From the perspective of the overall performance of the model, the performance of the logistic-based nomogram was not as good as the performance based on the machine learning algorithm.

Logistic regression is widely used in the medical field to explore the risk factors of diseases because of its strong interpretability. The transparency of the nomogram established based on the logistic model could solve the black box problem of the machine learning model, but it has the disadvantage of underfitting when building the model, and the overall performance of the model is not high. However, the indicators selected by machine learning were more than those selected by the nomogram in this study, which may be one of the reasons why the performance of machine learning was better than the nomogram.

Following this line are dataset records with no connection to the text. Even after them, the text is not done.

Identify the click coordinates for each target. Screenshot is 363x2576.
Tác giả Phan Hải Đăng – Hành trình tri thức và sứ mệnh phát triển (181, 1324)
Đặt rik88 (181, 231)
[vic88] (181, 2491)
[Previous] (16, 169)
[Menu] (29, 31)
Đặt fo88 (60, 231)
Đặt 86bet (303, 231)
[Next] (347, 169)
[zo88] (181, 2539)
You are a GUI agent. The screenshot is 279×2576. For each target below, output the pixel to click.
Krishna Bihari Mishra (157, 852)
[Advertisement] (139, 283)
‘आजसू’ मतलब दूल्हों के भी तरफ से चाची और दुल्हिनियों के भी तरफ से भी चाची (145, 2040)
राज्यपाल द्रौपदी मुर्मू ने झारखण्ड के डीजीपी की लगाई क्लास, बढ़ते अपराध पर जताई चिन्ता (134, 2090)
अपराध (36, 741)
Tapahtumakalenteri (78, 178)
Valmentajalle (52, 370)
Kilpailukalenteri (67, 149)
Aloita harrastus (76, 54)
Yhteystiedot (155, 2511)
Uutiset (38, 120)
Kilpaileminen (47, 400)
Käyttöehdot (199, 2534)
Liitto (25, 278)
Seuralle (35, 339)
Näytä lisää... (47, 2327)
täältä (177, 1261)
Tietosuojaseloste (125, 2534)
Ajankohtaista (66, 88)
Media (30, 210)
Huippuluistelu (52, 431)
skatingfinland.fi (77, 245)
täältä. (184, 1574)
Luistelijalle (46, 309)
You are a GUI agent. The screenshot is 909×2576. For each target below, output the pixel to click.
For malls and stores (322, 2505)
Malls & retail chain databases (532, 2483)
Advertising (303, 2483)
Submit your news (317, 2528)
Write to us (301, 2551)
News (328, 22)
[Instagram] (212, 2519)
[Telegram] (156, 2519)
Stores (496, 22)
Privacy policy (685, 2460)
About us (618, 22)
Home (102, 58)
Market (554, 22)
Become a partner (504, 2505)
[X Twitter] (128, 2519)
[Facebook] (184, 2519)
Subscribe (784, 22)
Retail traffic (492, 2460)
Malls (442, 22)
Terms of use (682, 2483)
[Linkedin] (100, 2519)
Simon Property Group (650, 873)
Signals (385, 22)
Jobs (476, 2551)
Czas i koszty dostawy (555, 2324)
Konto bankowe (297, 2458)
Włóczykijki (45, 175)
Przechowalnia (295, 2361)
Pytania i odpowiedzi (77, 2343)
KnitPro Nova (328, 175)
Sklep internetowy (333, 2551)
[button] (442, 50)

Machine learning is an emerging artificial intelligence discipline that can describe the complex non-linear relationship between independent variables and dependent variables, and the resulting impressive forecast ability (Fabrizio et al., 2021). In our study, the AUROC values of the algorithms other than the DT algorithm reached more than 0.7, indicating good predictive ability. The DT is a traditional machine learning algorithm that can build a classification model based on the information gained from the predictors, so it is optimal in terms of model interpretability (Höppner, 2020). However, the decision tree algorithm is easy to fall into overfitting, and it is easy to fall into local optimum. It has been proved in many works of literature that its performance is not as good as other algorithms. Compared with other machine learning models, the GBDT has the best comprehensive performance, with an AUROC of 0.832 (0.744, 0.920), and an AUPR of 0.557. The possible reason is that the six predictors were finally included in this study, and the GBDT algorithm has obvious advantages over the other machine learning algorithms in dealing with low-dimensional and non-linear data (Yuhui et al., 2022). In addition, light GBM has the highest SEN (0.840) and AdaBoost has the highest SPE (0.863), suggesting that they have an advantage in predicting positive and negative cases. Furthermore, we also built an ensemble learning model combining the results of the seven algorithms, with an AUROC of 0.797 (0.694, 0.899), and an AUPR of 0.557. Ensemble learning achieves significantly better generalization performance than a single learner by combining multiple learners and also achieves good results in our dataset (Makoto et al., 2021; Menglin et al., 2021).

In this study, we established a prediction model for SAEs of cancer inpatients using antineoplastic drugs. Researchers can incorporate the risk factors identified in our study into web pages to determine the probability of SAE occurrence in cancer inpatients. However, this study also has some limitations. This study was a retrospective study and may lack some valuable features that limit the selection of variables for modeling. Furthermore, this study was a single center and small sample study, which fails to externally verify the prediction results of the model in multi-center and large samples. In the future, a large-scale, multi-center, and prospective study is needed for verification.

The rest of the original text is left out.